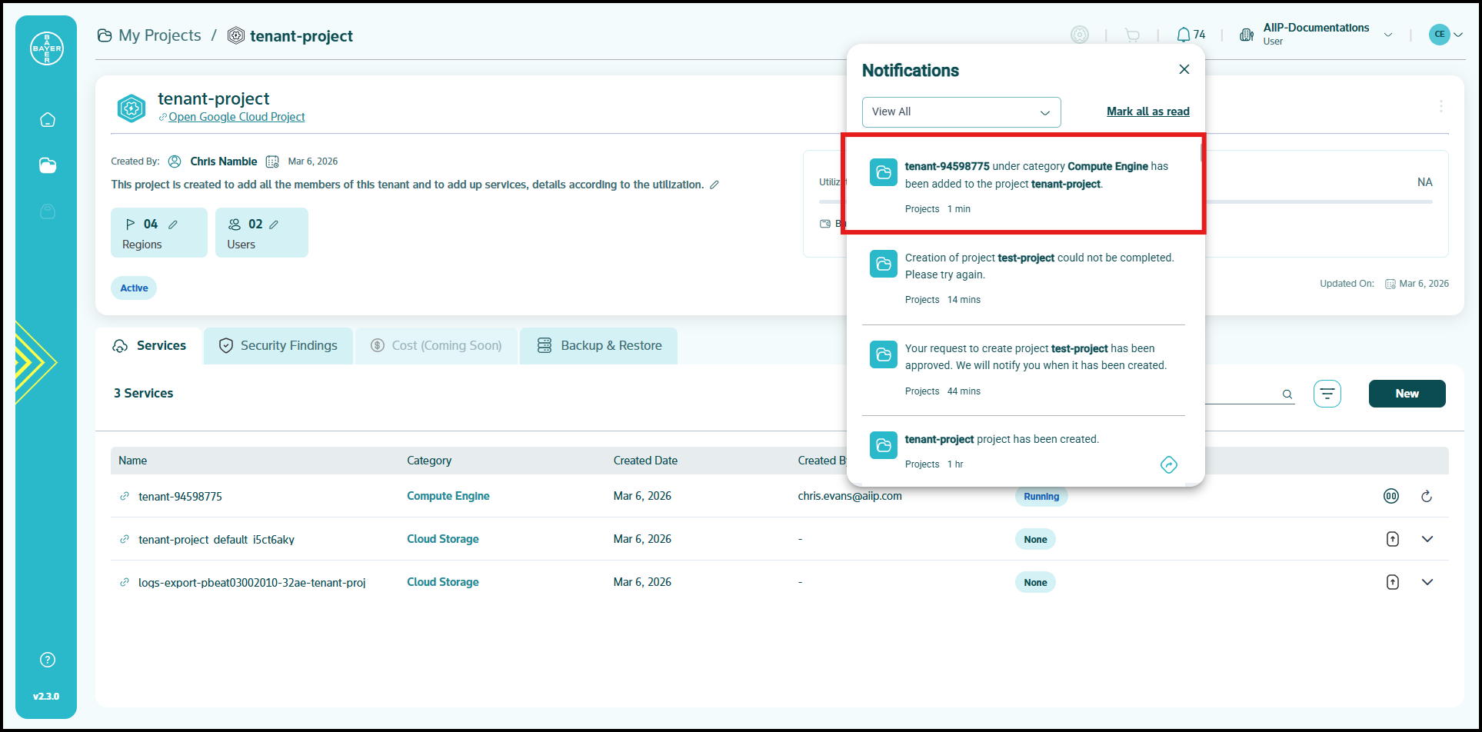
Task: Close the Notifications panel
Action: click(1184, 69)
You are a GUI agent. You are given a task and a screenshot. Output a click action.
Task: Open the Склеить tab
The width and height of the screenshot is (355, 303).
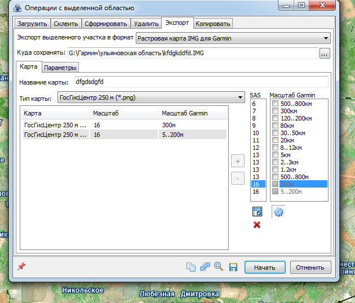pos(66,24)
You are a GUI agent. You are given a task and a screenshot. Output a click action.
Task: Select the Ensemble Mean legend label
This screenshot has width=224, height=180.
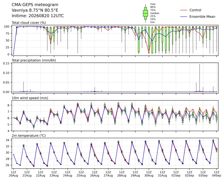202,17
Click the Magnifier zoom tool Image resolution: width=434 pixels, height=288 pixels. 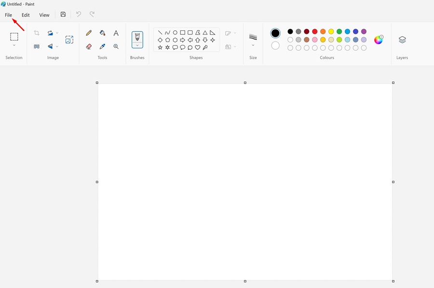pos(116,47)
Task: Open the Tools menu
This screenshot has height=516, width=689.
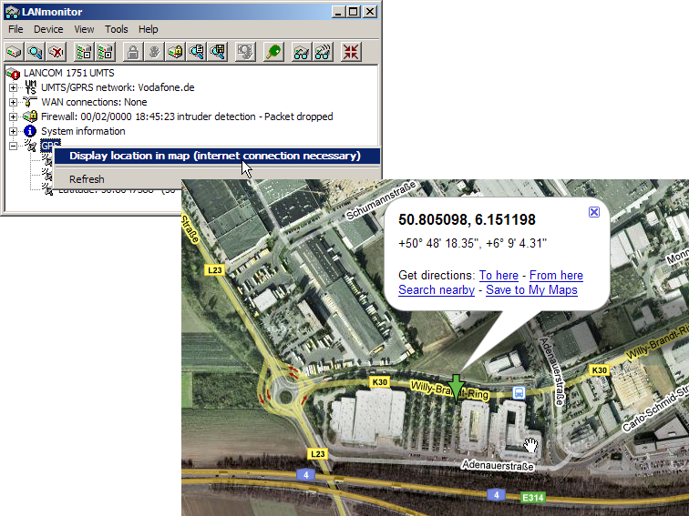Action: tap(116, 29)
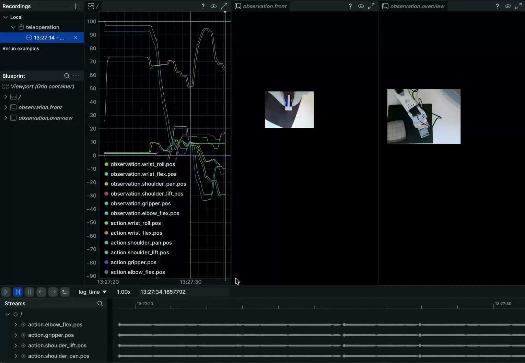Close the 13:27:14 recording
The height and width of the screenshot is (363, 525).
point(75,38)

++++++++

What this task involves -> In the material above, find each line that contains the word "Open", and select it.

Answer for the task ->
Task: Open the Склеить tab
Task: Open the Tools menu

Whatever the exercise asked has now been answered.